Sun Runner

I had three goals for this past week’s stay in the Dominican Republic. One was to find relief from the snow and cold of a Canadian winter. Another was to begin my training program for early season races on something other than a treadmill. The third was to spend some time reading and thinking.

At Bavaro, near Punta Cana, on the DR’s north-eastern shoreline, the temperatures ranged from nightime lows of about 24C to daytime highs around 35C. (That compared to temperatures here at home that went down to -25C.) Bavaro’s also considered to be one of the ten finest beaches in the world.

(Click on each image to see it at full resolution.)

I ran every day. All but two of the runs were done barefoot. The others I did in my Invisible Shoe huaraches. That’s because I was a bit too gung-ho about my first barefoot runs (poor form, too much speed), and got some blisters. A little blister maintenance (drain the blister, apply a touch of Krazy Glue, cover with a Band-Aid, and run in huaraches for a day or so) got that sorted. In the meantime, though, my feet looked and felt a little beat up.

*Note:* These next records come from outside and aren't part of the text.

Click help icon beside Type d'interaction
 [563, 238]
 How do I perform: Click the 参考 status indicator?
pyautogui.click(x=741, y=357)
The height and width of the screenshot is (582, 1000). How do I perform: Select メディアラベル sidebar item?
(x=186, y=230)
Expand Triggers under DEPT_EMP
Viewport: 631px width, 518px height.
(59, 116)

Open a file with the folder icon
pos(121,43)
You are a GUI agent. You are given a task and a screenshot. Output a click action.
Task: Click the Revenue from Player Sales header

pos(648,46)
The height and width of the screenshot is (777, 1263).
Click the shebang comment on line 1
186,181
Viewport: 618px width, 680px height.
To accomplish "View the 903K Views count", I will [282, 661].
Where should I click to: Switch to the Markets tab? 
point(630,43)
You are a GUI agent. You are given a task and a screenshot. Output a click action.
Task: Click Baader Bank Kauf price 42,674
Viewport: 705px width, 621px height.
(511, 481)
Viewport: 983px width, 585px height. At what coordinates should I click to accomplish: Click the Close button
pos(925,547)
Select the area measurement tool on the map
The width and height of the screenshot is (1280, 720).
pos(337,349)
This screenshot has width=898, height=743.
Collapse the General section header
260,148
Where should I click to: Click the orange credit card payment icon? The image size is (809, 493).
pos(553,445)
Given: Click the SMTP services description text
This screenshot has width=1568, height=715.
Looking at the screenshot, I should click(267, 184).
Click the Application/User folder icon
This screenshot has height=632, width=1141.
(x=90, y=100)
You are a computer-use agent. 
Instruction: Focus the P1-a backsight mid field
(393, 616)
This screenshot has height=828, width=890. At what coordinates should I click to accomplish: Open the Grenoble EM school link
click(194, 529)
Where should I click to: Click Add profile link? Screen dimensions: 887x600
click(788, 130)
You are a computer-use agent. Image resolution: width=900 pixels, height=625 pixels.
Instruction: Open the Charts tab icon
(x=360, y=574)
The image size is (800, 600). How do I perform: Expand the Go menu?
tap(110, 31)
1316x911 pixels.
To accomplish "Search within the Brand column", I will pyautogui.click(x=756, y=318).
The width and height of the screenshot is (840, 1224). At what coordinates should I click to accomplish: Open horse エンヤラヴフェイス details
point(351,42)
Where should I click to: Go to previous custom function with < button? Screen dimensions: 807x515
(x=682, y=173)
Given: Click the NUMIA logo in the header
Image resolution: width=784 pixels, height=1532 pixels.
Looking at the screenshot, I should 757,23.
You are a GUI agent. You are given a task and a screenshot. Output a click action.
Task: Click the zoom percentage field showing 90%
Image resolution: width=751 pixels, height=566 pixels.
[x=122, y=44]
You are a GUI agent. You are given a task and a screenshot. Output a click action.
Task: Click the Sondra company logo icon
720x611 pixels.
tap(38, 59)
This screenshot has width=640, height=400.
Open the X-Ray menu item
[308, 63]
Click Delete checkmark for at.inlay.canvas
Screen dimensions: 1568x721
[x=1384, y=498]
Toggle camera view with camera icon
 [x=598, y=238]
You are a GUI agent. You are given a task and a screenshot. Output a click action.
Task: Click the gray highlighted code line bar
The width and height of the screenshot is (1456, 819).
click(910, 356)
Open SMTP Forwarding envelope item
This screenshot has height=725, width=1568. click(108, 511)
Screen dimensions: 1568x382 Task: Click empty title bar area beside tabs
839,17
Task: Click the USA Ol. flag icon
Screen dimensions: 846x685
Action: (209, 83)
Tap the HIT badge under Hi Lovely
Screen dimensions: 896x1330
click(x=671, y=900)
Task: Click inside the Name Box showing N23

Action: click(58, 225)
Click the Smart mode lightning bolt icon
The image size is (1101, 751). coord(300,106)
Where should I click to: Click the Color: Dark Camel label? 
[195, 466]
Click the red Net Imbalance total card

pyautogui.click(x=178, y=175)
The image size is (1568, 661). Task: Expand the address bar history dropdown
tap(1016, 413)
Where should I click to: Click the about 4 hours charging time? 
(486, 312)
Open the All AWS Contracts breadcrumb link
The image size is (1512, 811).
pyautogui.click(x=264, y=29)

There was a gate near my bungalow, which led out to a small side street, which led to another side street, which led to the main road. I had some nice barefoot runs on that road. It was beautifully paved, complete with paved shoulders, and was bordered with coconut palms and bouganvillea. Behind that was a kind of thick bush/jungle. Traffic was pretty busy, consisting of everything from small Japanese two-stroke motorcycles to tiny trucks, mid-size buses and vans, to immense European-style tour buses. All very civilized and skillful, though. Not only did I not feel at risk (I was, of course, careful to run sensibly and carefully), but drivers were positively cheerful and friendly.

The real joy, though, was the back road I found about 1.5K away from my run start point. Decently paved, scenic, and almost traffic-free, this one gave me a chance either simply to enjoy the heat and the scenery or to run contemplatively, simply because I had the time and the space to do so. This became my default run route. Over the week, I tried it at different times of the day – in the early morning, late in the afternoon, and once, as an experiment, in the blazing midday sun. All were serious fun.

When I wasn’t running, I walked on the beach, lay by the pool, or sat on my bungalow’s small porch and read. And thought – about everything and about nothing.

I once read that the human body consists of 98% water. I’m prepared to amend that to say that the human body, happy after running 10K in 36C heat, can consist of 99.5% water.



  1. Found you searching for running information, hopefully even a race, while ‘m visiting DR at the end of May. It seems too beautiful an island to not see it from a run. I’ve been searching online but can’t find much info. I may call the resort we’re to stay in and see if any of the staff maybe runs, or knows someone that does. A half marathon would be wonderful – long enough to really get out and see but not so bad that I can’t enjoy my vacation!

    Did the streets seem safe for a woman to run?

    1. There’s been a half marathon in Santo Domingo (the DR’s capital), at least until 2010, though it’s hard to find out anything about 2011 event. It’s called the Lowenbrau Hispaniola Half Marathon, and seems to be a respectable race. There’s a short description of it at

      I’d say the DR is perfectly safe for a woman runner, especially tourist areas like Punta Cana (in the province of Altagracia), where I was, and Santo Domingo, which is a big (population about 3 million) modern city. People in the DR are very friendly.

  2. Nice. I hope I might someday experience a running, reading, thinking holiday such as you described. perhaps you were a bit prematrure in your scheduling. It might be tough to follow through when you get home. Good luck, though.

    I followed your here from the BRS.